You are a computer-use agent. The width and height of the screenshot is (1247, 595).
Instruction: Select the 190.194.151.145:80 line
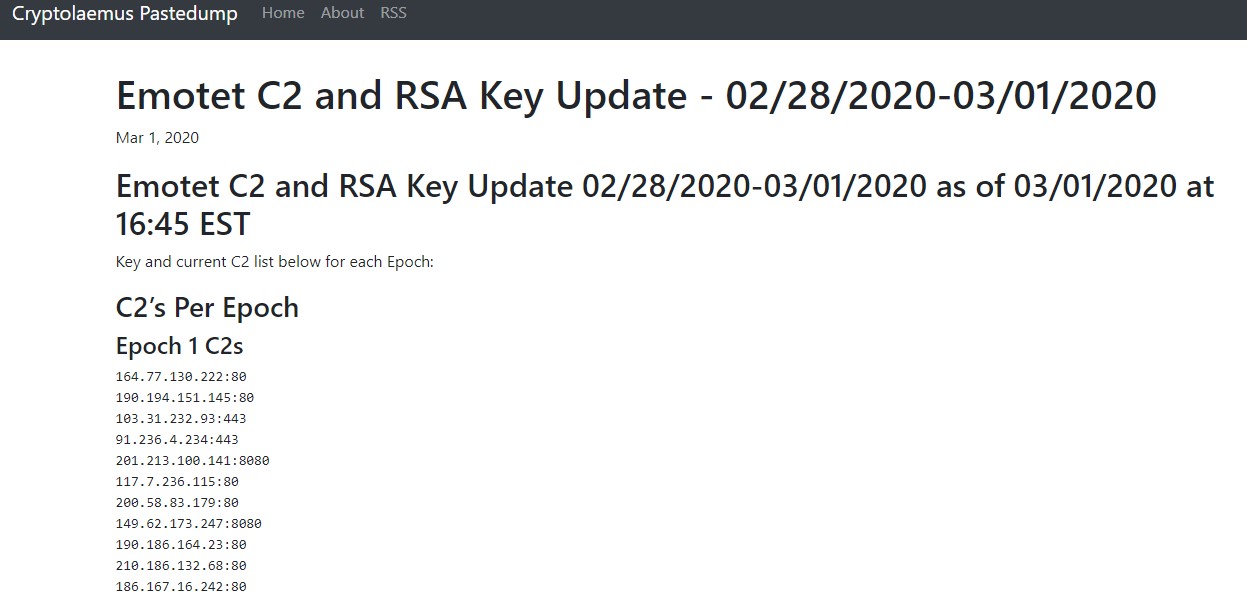coord(185,398)
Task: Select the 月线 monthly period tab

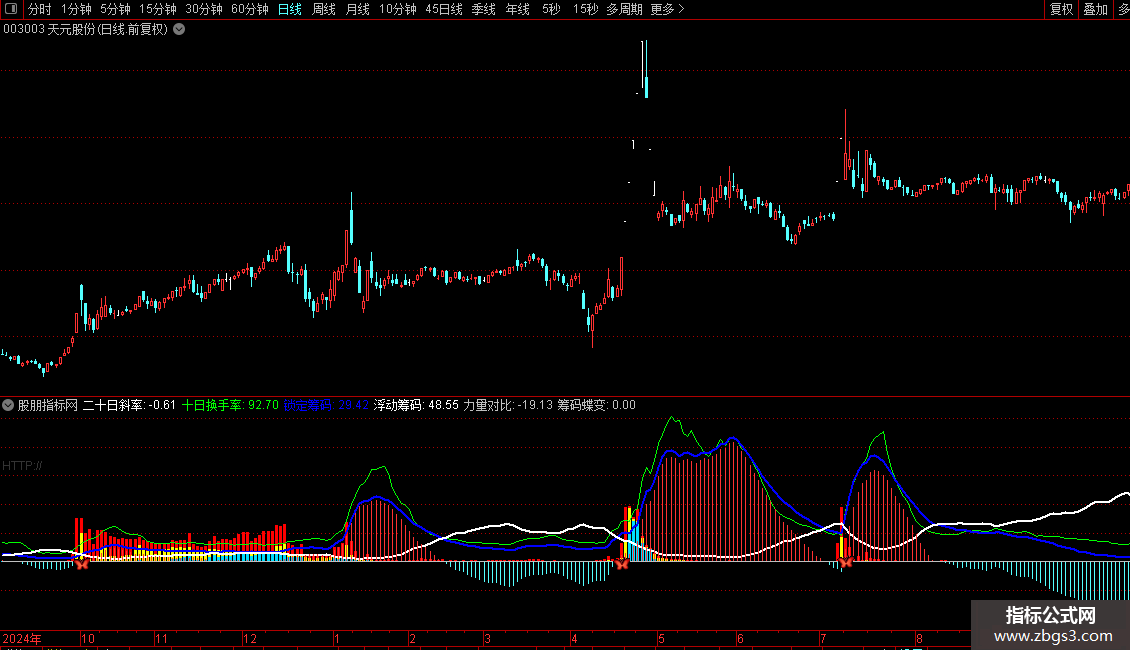Action: pos(357,9)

****************

◆ EXERCISE
Omit the pictures and reproduce the listing exactly.

◆ EXERCISE RESULT
You are a computer-use agent. The width and height of the screenshot is (1247, 595).
Instruction: Select the 190.194.151.145:80 line
coord(185,398)
Task: Select the 月线 monthly period tab

Action: pos(357,9)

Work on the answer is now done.